* PROMPT *
From the records below, extract only the lines running from the line with "Where should I click to: Click the AGE" to the line with "Select the order", both lines included, reproducing them exactly.

* DATASET EXTRACT *
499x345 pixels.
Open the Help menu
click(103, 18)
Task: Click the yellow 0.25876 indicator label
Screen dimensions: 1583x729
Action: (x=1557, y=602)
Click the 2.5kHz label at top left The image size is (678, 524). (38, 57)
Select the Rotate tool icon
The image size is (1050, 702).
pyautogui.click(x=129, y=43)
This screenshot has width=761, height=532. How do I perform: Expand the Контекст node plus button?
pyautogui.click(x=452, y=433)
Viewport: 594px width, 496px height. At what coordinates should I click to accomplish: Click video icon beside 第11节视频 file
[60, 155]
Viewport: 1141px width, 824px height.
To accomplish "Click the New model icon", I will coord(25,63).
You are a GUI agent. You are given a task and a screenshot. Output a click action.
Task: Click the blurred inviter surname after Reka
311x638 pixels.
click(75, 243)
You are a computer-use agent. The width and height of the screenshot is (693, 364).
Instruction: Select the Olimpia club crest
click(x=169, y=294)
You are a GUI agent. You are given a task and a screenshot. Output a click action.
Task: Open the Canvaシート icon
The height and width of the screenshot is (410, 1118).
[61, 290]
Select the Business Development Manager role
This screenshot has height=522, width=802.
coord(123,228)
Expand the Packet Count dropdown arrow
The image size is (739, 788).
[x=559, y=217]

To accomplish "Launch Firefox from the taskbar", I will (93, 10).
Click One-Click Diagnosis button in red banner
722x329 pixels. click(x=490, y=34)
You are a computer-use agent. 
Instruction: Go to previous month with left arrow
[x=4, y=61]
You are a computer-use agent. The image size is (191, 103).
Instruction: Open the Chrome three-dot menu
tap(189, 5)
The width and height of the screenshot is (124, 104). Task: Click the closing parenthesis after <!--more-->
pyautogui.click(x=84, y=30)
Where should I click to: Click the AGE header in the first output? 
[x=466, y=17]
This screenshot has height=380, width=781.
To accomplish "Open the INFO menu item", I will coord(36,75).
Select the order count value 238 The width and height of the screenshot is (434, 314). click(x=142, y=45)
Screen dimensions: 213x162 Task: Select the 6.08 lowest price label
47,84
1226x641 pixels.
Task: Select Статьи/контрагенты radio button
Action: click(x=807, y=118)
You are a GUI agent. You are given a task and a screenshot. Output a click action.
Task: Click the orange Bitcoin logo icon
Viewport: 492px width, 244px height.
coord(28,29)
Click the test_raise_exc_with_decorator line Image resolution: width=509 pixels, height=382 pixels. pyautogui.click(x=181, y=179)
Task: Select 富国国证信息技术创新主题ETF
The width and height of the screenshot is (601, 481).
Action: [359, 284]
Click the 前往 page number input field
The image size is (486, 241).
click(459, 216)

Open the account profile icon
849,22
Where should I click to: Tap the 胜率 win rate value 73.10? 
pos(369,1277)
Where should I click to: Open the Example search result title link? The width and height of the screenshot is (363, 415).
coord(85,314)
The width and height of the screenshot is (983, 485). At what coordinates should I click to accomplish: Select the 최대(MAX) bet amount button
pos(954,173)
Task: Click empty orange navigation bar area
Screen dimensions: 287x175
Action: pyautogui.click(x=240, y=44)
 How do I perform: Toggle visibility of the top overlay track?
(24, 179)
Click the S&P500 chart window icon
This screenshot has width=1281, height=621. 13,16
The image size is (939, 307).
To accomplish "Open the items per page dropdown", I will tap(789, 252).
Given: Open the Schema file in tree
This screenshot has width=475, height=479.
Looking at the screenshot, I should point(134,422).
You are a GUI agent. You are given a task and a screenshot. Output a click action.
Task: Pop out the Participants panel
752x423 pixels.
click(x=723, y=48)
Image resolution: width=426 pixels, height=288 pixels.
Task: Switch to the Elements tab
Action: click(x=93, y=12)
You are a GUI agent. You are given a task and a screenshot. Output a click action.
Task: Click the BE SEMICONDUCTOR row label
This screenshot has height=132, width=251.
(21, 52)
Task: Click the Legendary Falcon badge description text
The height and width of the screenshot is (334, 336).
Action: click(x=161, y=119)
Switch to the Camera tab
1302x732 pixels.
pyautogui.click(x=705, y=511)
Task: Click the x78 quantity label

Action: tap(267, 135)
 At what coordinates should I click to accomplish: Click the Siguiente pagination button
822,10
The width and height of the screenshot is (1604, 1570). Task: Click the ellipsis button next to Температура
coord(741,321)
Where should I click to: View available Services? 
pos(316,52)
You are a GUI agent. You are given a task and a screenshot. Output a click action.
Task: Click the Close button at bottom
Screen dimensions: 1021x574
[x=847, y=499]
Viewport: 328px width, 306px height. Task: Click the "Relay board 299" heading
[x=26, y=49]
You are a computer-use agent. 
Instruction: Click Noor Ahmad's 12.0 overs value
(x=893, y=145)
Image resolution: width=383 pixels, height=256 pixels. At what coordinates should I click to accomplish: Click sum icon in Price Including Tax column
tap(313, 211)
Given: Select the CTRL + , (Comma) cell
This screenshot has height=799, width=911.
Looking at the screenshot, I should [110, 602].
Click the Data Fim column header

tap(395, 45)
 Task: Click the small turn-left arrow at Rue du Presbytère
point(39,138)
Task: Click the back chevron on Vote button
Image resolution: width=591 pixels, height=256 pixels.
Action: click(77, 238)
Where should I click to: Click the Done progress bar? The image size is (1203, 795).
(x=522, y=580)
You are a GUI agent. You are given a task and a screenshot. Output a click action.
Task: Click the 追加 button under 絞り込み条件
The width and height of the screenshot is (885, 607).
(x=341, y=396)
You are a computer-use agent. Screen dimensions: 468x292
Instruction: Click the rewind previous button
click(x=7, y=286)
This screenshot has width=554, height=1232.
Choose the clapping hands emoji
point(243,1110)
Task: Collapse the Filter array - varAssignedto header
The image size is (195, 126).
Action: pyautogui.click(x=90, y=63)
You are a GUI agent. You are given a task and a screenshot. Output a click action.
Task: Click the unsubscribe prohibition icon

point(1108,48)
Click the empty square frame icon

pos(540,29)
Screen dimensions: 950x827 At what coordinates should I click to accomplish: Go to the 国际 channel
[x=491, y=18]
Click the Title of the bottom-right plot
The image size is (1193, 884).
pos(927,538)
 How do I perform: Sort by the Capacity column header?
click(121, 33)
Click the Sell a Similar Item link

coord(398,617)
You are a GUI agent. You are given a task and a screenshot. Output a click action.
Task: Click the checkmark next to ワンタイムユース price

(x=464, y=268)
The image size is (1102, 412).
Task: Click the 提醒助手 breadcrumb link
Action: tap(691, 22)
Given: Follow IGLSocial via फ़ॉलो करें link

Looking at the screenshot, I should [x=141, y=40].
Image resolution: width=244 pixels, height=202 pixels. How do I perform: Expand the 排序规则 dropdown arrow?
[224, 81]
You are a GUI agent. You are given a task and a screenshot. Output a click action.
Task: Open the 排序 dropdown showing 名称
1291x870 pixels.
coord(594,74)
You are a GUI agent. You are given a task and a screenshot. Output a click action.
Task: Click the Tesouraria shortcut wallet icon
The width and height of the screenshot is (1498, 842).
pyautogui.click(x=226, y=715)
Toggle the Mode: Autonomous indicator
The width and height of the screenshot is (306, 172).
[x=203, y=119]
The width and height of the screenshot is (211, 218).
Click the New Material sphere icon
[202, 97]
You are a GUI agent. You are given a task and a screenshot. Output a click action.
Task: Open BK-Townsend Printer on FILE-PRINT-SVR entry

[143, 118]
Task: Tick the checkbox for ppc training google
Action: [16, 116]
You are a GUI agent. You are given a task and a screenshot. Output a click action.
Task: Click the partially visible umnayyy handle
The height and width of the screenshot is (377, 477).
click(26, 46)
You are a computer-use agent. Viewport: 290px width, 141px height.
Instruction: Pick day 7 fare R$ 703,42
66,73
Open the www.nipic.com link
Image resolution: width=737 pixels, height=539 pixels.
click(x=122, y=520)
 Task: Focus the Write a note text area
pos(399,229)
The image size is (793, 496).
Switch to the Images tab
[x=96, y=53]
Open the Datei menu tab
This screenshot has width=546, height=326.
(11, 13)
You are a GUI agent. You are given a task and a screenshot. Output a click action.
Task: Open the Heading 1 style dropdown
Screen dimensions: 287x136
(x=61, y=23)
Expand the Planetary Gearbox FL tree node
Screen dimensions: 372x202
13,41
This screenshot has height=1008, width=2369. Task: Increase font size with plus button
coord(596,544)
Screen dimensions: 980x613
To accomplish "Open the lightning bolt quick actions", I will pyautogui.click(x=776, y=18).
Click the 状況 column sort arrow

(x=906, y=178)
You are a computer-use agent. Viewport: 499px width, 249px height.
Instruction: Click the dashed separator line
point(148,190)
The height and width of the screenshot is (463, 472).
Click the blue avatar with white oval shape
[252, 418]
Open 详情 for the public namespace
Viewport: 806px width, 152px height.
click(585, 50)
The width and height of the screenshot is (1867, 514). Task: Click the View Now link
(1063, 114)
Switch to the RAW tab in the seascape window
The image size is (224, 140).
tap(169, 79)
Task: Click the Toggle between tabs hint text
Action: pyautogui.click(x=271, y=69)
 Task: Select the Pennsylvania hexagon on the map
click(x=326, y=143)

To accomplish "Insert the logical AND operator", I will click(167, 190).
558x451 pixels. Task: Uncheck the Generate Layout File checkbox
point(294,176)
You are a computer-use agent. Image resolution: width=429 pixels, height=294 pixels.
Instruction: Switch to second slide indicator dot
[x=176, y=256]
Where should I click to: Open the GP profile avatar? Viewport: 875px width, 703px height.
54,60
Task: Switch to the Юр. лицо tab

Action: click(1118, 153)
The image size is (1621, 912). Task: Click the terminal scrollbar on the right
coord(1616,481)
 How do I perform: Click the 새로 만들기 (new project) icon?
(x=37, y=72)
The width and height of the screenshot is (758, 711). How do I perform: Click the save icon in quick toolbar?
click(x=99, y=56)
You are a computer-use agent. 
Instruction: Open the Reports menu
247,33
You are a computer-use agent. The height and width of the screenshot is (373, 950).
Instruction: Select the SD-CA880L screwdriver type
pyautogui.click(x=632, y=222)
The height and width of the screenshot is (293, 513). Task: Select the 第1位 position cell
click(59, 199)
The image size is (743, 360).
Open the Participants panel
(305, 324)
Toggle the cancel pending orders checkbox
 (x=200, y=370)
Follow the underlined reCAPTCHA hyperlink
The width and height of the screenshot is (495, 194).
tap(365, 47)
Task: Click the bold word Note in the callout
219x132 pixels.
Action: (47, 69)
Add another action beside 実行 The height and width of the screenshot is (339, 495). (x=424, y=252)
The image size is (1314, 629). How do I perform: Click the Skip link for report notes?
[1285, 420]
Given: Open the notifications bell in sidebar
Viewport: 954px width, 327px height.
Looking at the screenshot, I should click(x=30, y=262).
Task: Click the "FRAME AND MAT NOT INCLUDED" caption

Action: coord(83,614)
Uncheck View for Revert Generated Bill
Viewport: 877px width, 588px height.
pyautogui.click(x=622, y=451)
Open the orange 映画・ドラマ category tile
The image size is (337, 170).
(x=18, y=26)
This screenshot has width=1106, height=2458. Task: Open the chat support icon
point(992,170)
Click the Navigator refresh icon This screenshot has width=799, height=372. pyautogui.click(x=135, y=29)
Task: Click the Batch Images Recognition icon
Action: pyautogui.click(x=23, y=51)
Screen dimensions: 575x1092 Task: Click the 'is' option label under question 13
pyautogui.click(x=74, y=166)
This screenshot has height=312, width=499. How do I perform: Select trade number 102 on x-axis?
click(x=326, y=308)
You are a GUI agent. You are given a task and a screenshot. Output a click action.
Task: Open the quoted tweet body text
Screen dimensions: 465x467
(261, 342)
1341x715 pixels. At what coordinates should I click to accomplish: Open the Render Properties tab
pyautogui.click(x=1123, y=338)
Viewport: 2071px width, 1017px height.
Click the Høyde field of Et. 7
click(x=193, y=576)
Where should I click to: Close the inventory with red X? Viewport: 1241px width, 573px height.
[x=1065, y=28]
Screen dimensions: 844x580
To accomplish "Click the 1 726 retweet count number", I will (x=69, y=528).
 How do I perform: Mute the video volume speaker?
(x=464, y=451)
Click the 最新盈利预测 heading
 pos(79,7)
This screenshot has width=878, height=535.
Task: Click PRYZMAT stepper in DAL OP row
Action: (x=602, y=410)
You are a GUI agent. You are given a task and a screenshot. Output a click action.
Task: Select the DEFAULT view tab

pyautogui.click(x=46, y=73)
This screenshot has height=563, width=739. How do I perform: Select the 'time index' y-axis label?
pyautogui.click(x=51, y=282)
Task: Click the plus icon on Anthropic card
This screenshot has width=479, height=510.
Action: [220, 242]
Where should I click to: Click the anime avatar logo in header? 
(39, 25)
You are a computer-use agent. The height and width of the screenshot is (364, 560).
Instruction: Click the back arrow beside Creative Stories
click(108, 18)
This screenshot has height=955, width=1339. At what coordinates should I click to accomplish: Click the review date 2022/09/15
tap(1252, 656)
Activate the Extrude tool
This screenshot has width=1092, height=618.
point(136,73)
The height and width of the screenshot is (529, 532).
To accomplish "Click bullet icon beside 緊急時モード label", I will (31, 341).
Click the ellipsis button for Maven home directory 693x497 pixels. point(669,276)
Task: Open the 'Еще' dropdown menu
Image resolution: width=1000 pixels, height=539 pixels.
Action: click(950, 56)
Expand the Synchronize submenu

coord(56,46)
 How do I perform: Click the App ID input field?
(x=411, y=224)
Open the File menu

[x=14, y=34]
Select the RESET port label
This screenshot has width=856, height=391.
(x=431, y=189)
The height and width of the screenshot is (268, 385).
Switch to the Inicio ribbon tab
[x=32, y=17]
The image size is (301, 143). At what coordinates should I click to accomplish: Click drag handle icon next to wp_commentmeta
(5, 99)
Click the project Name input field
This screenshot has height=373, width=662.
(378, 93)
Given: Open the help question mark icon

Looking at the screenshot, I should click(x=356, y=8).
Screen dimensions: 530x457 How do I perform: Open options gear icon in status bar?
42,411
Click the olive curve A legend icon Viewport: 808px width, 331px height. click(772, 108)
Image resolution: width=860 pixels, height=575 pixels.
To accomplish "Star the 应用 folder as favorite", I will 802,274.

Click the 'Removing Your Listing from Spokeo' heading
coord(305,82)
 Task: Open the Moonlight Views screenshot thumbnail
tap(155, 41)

* ANSWER BELOW *
Where should I click to: Click the AGE header in the first output? 
[x=466, y=17]
This screenshot has height=380, width=781.
To accomplish "Open the INFO menu item", I will coord(36,75).
Select the order count value 238 The width and height of the screenshot is (434, 314). click(x=142, y=45)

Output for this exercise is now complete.